▶ The task
Render every line of the rows below as a numbered list, leaving out any blank lines.

■ ■ ■ ■ ■

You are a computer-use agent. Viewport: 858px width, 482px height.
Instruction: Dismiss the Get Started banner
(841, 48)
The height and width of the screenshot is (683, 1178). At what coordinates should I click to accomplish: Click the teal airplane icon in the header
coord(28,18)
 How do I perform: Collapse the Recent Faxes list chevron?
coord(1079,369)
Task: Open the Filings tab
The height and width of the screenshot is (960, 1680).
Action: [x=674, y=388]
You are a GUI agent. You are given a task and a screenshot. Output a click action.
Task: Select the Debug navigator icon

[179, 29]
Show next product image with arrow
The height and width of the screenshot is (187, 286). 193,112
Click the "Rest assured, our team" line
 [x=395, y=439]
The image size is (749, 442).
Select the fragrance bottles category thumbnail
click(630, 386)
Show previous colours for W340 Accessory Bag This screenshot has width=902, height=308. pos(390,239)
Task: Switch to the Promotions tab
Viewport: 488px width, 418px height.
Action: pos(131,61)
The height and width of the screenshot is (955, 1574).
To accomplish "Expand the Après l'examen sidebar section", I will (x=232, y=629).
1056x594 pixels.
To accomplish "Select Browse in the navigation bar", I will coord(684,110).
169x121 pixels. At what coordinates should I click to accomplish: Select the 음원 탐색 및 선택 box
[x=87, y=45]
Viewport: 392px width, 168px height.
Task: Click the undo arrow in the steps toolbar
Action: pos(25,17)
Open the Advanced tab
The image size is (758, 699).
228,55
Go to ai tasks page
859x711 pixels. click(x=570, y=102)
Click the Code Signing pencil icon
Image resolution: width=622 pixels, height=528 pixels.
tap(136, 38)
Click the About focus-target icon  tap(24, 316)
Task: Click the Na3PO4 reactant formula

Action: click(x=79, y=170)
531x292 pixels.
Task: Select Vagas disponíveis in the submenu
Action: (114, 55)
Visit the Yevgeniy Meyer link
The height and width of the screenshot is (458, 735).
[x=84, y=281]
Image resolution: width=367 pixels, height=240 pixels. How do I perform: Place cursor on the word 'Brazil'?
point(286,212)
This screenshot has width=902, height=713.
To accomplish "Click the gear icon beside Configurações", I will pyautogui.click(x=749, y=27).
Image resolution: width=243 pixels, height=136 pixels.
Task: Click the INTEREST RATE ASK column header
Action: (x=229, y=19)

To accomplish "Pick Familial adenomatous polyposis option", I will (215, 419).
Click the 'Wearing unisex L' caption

■ ■ ■ ■ ■

▶ The output
1. You are a computer-use agent. Viewport: 858px width, 482px height.
2. Instruction: Dismiss the Get Started banner
3. (841, 48)
4. The height and width of the screenshot is (683, 1178). At what coordinates should I click to accomplish: Click the teal airplane icon in the header
5. coord(28,18)
6.  How do I perform: Collapse the Recent Faxes list chevron?
7. coord(1079,369)
8. Task: Open the Filings tab
9. The height and width of the screenshot is (960, 1680).
10. Action: [x=674, y=388]
11. You are a GUI agent. You are given a task and a screenshot. Output a click action.
12. Task: Select the Debug navigator icon
13. [179, 29]
14. Show next product image with arrow
15. The height and width of the screenshot is (187, 286). 193,112
16. Click the "Rest assured, our team" line
17.  [x=395, y=439]
18. The image size is (749, 442).
19. Select the fragrance bottles category thumbnail
20. click(630, 386)
21. Show previous colours for W340 Accessory Bag This screenshot has width=902, height=308. pos(390,239)
22. Task: Switch to the Promotions tab
23. Viewport: 488px width, 418px height.
24. Action: pos(131,61)
25. The height and width of the screenshot is (955, 1574).
26. To accomplish "Expand the Après l'examen sidebar section", I will (x=232, y=629).
27. 1056x594 pixels.
28. To accomplish "Select Browse in the navigation bar", I will coord(684,110).
29. 169x121 pixels. At what coordinates should I click to accomplish: Select the 음원 탐색 및 선택 box
30. [x=87, y=45]
31. Viewport: 392px width, 168px height.
32. Task: Click the undo arrow in the steps toolbar
33. Action: pos(25,17)
34. Open the Advanced tab
35. The image size is (758, 699).
36. 228,55
37. Go to ai tasks page
38. 859x711 pixels. click(x=570, y=102)
39. Click the Code Signing pencil icon
40. Image resolution: width=622 pixels, height=528 pixels.
41. tap(136, 38)
42. Click the About focus-target icon  tap(24, 316)
43. Task: Click the Na3PO4 reactant formula
44. Action: click(x=79, y=170)
45. 531x292 pixels.
46. Task: Select Vagas disponíveis in the submenu
47. Action: (114, 55)
48. Visit the Yevgeniy Meyer link
49. The height and width of the screenshot is (458, 735).
50. [x=84, y=281]
51. Image resolution: width=367 pixels, height=240 pixels. How do I perform: Place cursor on the word 'Brazil'?
52. point(286,212)
53. This screenshot has width=902, height=713.
54. To accomplish "Click the gear icon beside Configurações", I will pyautogui.click(x=749, y=27).
55. Image resolution: width=243 pixels, height=136 pixels.
56. Task: Click the INTEREST RATE ASK column header
57. Action: (x=229, y=19)
58. To accomplish "Pick Familial adenomatous polyposis option", I will (215, 419).
59. Click the 'Wearing unisex L' caption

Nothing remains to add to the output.